Мама, наверняка, хотела успокоить тетю Олю, тоже про учебу что-то начала говорить. Но я не все расслышал (она, видимо, отошла подальше): мол, главное, научиться… что-то там чувствовать, понимать… – И вообще, по-моему, стала говорить про другое – что-то про боль… по-моему, сердца. Видимо, про болезнь, болячку – то ли свою, то ли чужую. Конечно, разговор о здоровье для мамы главней, чем всякие «бешеные» слова тети Оли.
Мамина болячка – именно сердце. Слышал, после моего рождения началось. Переживаю: может, из-за меня? Тяжело было вынашивать, вот сердце и надорвалось. Не знаю, это мое предположение. Внешне у мамы ничего не видно, а сердце болит. Но мама, по-моему, все же не о своей болячке говорила, не о каплях, не о таблетках, так бы я сразу догадался. Я их все знаю: вот, на буфете, открыто лежат. Чтоб удобней было маме брать или ей подать. Бывали случаи. Мы с папой чувствуем и понимаем, как маме тяжело: после них боль в сердце притихает или даже совсем исчезает, а потом опять… И у нас душа болит: неужели маме придется всю жизнь держаться на лекарствах?
Дальше я не прислушивался, они о чем-то не интересном стали говорить: о каких-то халатах или платьях. Да и что подслушивать чужие разговоры? И я на тетю Олю не обижаюсь, это она так, любя. Она и на Верку шумит, если та со своим мальчиком задерживается.
А «петушком» мама ласково называет папу – Петра Петровича. Мне тоже нравится.
Ха! А тетя Оля иногда называет дядю Колю «колуном». Для нее это тоже, наверное, ласково: она с улыбкой, по-доброму. Хотя иногда ругаются. И тетя Оля говорит уже зло: «Был колуном и остался им!» И не разговаривают друг с другом. Даже я замечаю. Но это они так, все равно мирятся. Бывает у человека плохое настроение. Вот и у тети Оли бывает. Она больше сердится, чем дядя Коля.
А что на него сердиться? Ему и так досталось. Я сразу понял про «десять лет»…

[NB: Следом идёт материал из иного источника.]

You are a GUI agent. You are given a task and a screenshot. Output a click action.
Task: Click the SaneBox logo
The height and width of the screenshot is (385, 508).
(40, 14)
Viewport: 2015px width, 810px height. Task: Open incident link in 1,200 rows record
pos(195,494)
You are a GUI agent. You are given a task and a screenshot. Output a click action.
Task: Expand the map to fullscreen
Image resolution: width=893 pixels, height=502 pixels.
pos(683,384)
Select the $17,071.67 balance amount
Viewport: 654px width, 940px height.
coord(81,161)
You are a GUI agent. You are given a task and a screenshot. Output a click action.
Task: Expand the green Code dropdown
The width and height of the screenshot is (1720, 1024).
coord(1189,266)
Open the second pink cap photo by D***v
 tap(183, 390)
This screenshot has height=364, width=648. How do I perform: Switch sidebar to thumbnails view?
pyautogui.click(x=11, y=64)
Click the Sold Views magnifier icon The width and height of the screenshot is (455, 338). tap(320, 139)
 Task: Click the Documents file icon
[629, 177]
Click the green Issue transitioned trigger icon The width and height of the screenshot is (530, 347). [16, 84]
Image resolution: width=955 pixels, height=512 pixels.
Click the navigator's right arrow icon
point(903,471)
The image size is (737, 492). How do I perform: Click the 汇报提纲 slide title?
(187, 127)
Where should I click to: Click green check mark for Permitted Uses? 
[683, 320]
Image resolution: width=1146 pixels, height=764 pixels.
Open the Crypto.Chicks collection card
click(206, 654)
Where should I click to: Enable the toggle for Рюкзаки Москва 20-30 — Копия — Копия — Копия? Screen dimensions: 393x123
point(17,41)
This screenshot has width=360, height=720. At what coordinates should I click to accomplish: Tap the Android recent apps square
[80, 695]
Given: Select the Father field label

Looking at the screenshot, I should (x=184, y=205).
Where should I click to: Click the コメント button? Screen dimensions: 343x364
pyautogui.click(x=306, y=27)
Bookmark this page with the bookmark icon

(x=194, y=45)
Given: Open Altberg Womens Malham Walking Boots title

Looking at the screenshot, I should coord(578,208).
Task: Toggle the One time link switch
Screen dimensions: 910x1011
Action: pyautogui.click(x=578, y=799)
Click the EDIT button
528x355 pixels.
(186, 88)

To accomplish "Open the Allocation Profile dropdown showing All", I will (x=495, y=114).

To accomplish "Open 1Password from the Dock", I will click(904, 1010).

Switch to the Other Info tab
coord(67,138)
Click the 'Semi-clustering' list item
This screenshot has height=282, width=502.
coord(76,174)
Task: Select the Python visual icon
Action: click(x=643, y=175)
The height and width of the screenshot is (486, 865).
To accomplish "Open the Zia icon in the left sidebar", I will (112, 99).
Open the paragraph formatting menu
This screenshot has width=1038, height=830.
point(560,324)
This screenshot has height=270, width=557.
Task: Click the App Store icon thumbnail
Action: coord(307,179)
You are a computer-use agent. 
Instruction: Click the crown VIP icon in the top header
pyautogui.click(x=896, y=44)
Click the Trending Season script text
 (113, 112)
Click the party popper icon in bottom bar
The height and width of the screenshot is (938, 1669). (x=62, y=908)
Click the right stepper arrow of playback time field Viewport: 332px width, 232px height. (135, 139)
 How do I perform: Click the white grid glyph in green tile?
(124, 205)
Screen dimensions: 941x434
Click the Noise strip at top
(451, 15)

А вот насчет «учиться любви»… Конечно, учиться всему надо, я понимаю и сейчас это особенно чувствую. Вот как вести себя с девушкой, если не знаешь – нравится она тебе или нет? И сердце, как назло, ничего не подсказывает. Можно, конечно, встречаться и все. Что будет, то будет! Но ведь можно ввести девушку в заблуждение, потом будет переживать. Да и сам будешь переживать. И перед людьми неудобно: вот встречались и разошлись. Будут судачить, обсуждать. Вот как бабулька из соседнего дома: усадит кого-нибудь на нашу скамейку и все говорит, говорит. Я несколько раз мельком слышал: «Валька такая, Ольга сякая». Вот! Не только о своей внучке, а даже о тете Оле, нашей соседке, что-то рассказывает. Когда прохожу мимо, здороваюсь, но не прислушиваюсь. Неудобно. Да и вообще не надо никаких «прислушиваний» и «подслушиваний»! Люди могут что-то не правильно понять. Или со зла напридумывают черт знает чего… Многие пострадали. Читал. К семинару по съезду готовился. Да я и по дяде Коле знаю…
Ха! Ладно! За это в тюрьму не посадят, а вот авторитет девушки может пострадать. Потом будет трудно жизнь устроить. Нам-то, парням, конечно, легче. Но все равно лучше не давать повода для сплетен. Вот если бы вначале встречаться, чтоб никто не видел… По-моему, опять какую-то ерунду пишу. Мы что же со Светкой прятаться должны?!
Кстати, «шалава» – это… ну, понятно, от слова «шалить», «шальная». И что? Может как-то обмануть? Но я не хочу, чтоб меня обманывали. И сам не хочу обманывать.
Конечно, Верка все же больше меня прожила и поэтому, возможно, больше меня знает. Но все равно советоваться не пойду. Что позориться? Мама права: свою голову надо иметь. Свою!
***
Уже первый час ночи, а я испытываю явное желание до конца вспомнить вчерашнюю историю, которая, по-моему, и дала толчок к началу сей писанины. Да, да!